Valencia is an amazing city! There are beaches, mountains, and historic sites (all of which are gorgeous)! There is always plenty to do around this great city and the weather always tends to be mild! There are loads of restaurants, shops, shopping malls, and food stands (don't miss out on churros!). Spain has a lot of delicacies that you can find in Valencia (paella, balls of pork in blood, and calamari).
Valencia hostels can be found all throughout the city -- there is at least one about a ten-minute walk from the train station. However, don't confuse "hostel" ("albergue" in Spanish) with the Spanish word "hostal" (a hostal is a family run cheap hotel with dorms, where you won't find the same social environment as a hostel ("albergue").
The city can be reached by pretty much any kind of transportation (airplane, train, bus, car, and bus-ferry-bus). Generally the city is easier to get around by foot if you are staying in the historic center, while the beach is easily reached by metro. The transportation is fairly good in Valencia and not too pricey (although the metro does not go through the city center). If you are driving a vehicle and go to the beach, beware -- some of the beaches have parking spots monitored by children you pay to "protect" your car (we were with locals when this occurred, so it was not foreigners getting duped). The city is really safe (so long as you are not completely clueless about walking around a large city).

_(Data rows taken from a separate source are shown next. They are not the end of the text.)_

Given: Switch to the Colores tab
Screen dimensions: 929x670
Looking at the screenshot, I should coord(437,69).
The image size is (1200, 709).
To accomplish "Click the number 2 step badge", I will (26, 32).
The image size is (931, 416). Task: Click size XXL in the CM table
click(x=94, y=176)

The people are very friendly in Valencia, but don't wear other football teams' jerseys here, as the Spanish are very passionate about their soccer/football teams -- a shouting match may ensue, but nothing more. They speak Catalan (a Spanish-French mix), however, they all know Castilian Spanish (the Spanish that is taught in schools).

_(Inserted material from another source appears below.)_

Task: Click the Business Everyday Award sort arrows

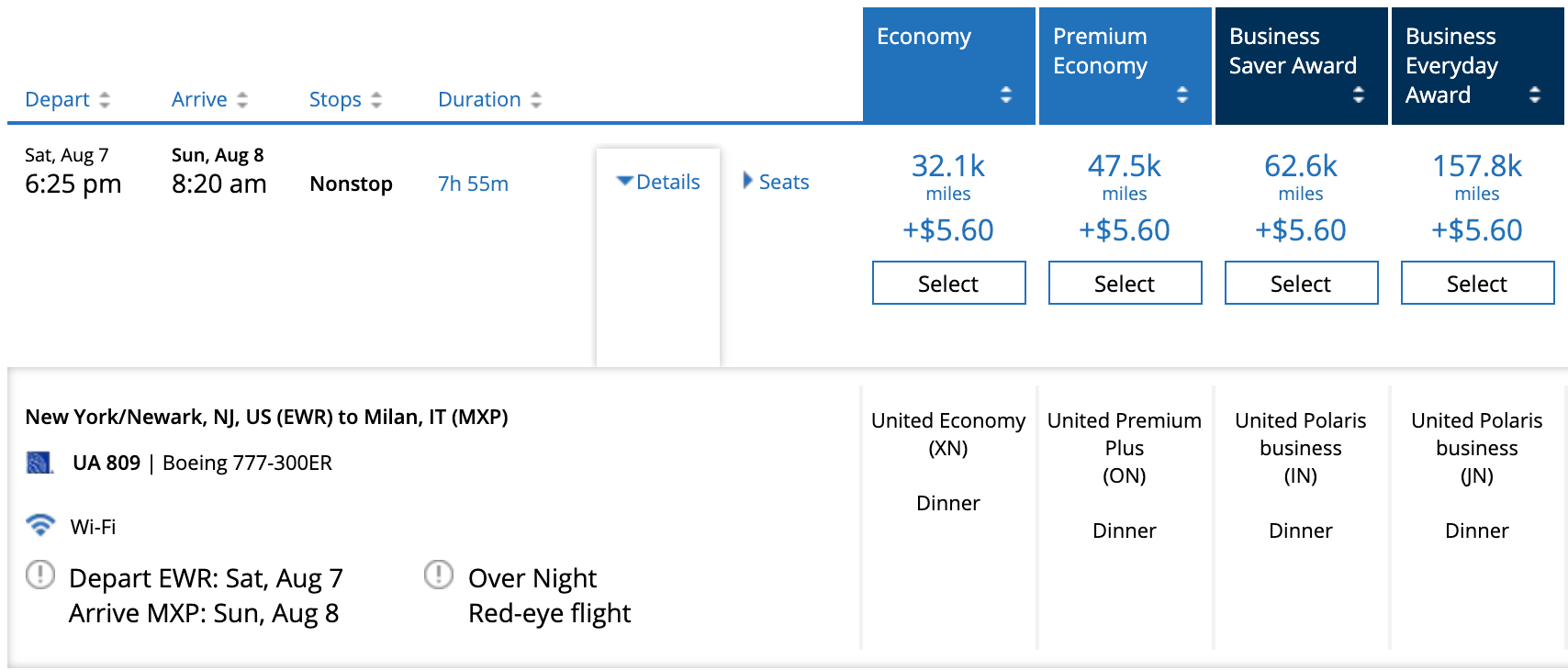Action: (x=1534, y=93)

The best time to visit Valencia is during Las Fallas (they display painted paper mache sculptures throughout the city center, and eventually burn all of them; although not as well known internationally as other festivals in Spain, it is the largest festival in Spain). Las Fallas occurs the week before Semana Santa (Easter week) in March. During the festival they have the gorgeous sculptures they've worked on for an entire year, astonishing fireworks, street food, parades, pageants. It is also a week of repentance (you will see people dressed in garb similar to the KKK, but they are NOT part of the KKK/anything like it, it is a costume they have used for much longer than the KKK; it is simply to hide the identity of the repenter as the repentance is between the repenter and God). While Las Fallas is an amazing festival, Semana Santa is a tad scary (they run a fake Jesus on an open sedan chair through the streets of the city center while people throw things at him and shout).